I'm not looking at doing it this way to save memory.  Nor am I doing it
to make the thing faster (except perhaps in some very long term view, in
which going concurrency-oriented is the ultimate speedup).  I'm taking
this approach because it looks like the best way to make the thing
actually work.  Which, interestingly, is also very important in
telephony.

In a paper I can't immediately identify right now, the authors remarked
that Erlang programmers often spend a fair amount of time trying to
measure what's fast in Erlang, then writing stuff using what they
discover is fast.  The authors were disturbed, saying that they'd
prefer that Erlang programmers implement things so as to be *clear* in
Erlang, so that maintainers of the Erlang interpreter and compiler would
know what to target for optimization.

And now we have James Hague pointing out that an ambiguity (?) in Erlang
semantics means that he's now got a great optimization, but one that
might go away if Erlang is allowed to optimize it out.  Well, C is
really great for optimizing stuff, but I've had my "lightweight
semantics" optimizations in that language optimized out by a subsequent
release of the compiler, and I deserved what I got.  One of C's
co-designers contributed the now-famous saying: "Premature optimization
is the root of all evil in software."  Probably because, with that
language being what it is, he'd seen a lot more evil than most of us.

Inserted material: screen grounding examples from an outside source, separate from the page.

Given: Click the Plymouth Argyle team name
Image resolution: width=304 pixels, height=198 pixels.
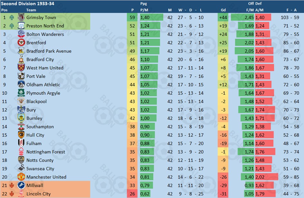Looking at the screenshot, I should [x=43, y=93].
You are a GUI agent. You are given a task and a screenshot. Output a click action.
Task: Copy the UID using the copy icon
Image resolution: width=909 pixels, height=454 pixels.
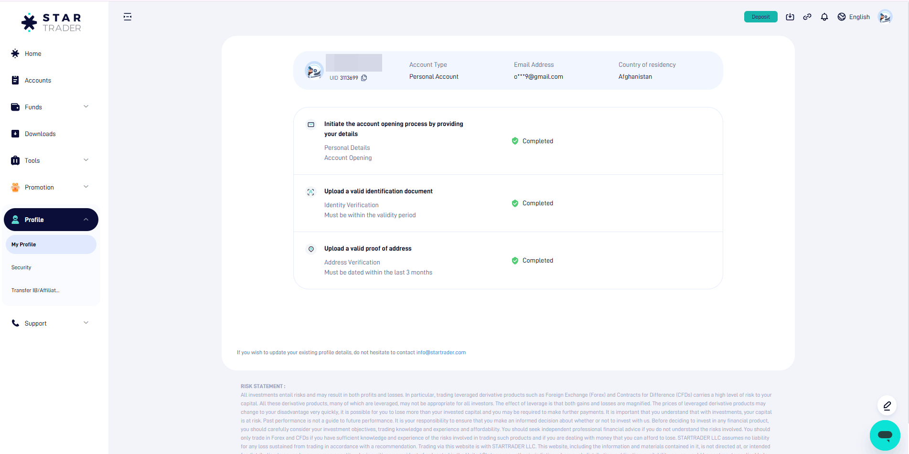[364, 78]
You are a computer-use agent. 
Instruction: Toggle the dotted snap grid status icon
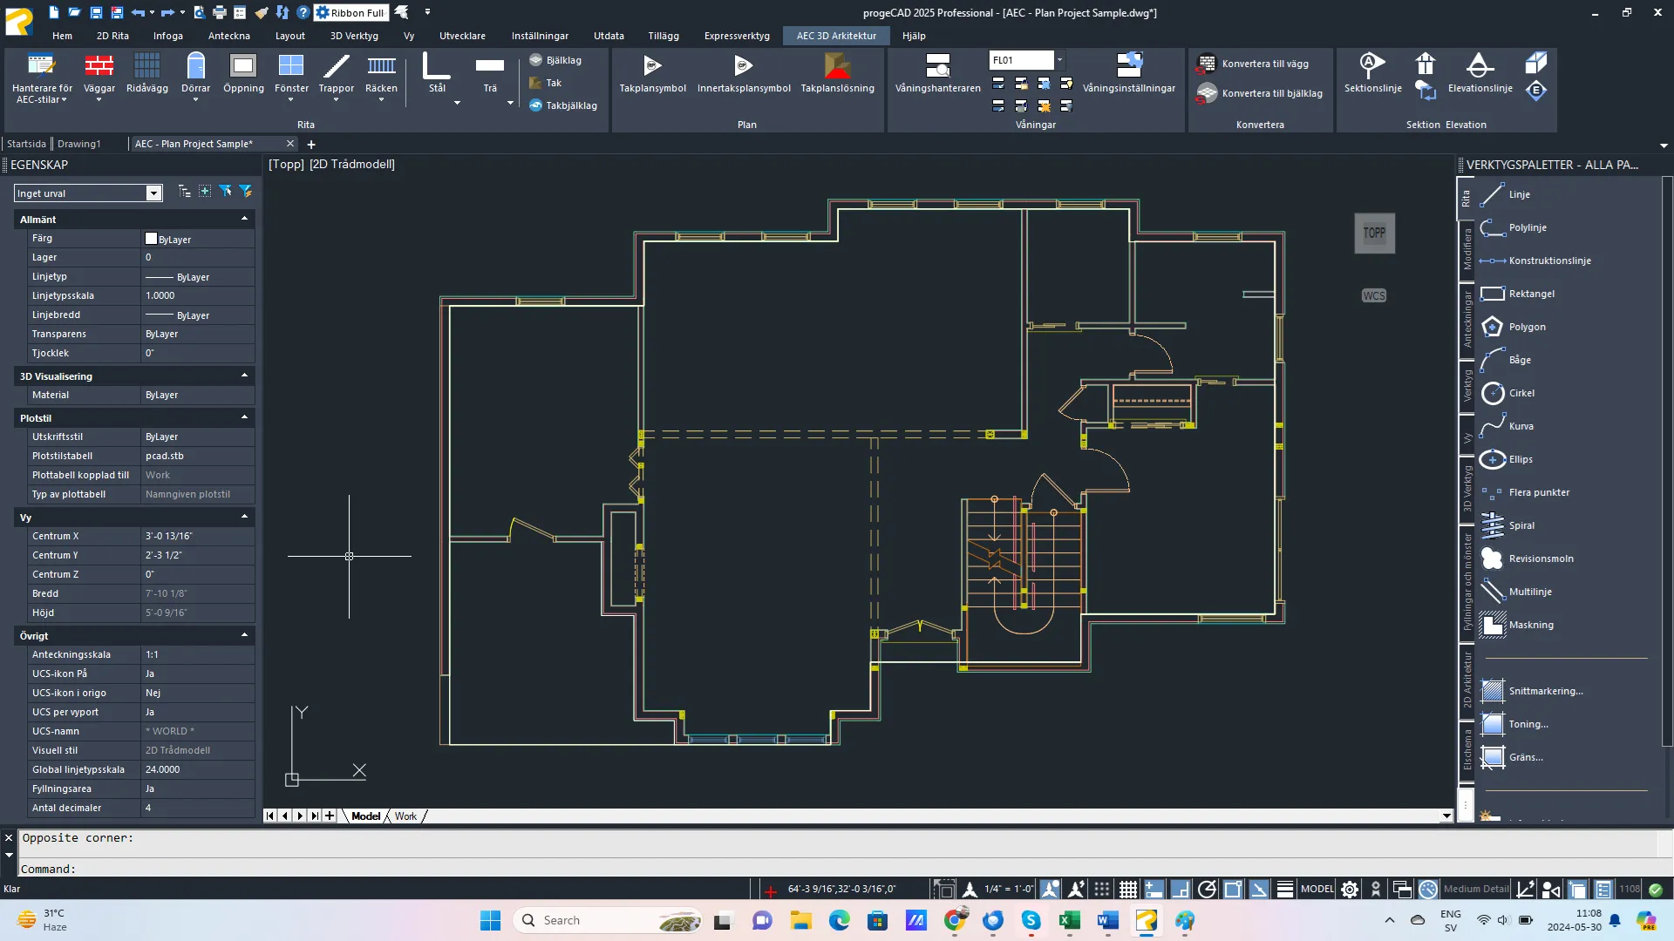tap(1102, 890)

It's hard habit to acquire (because optimization can be so much fun),
but it's a good one: the habit of asking yourself, in contemplating an
optimization, "Would this solve the real problem?  Or just compensate
for it?"  Sometimes (especially in legacy computing environments)
compensation is the best you can do -- there's a black box you can't
get into and fix.  But if that's the reason, you should know it.  And
if there's a better language for those compensating optimizations, you
should use it.

-michael turner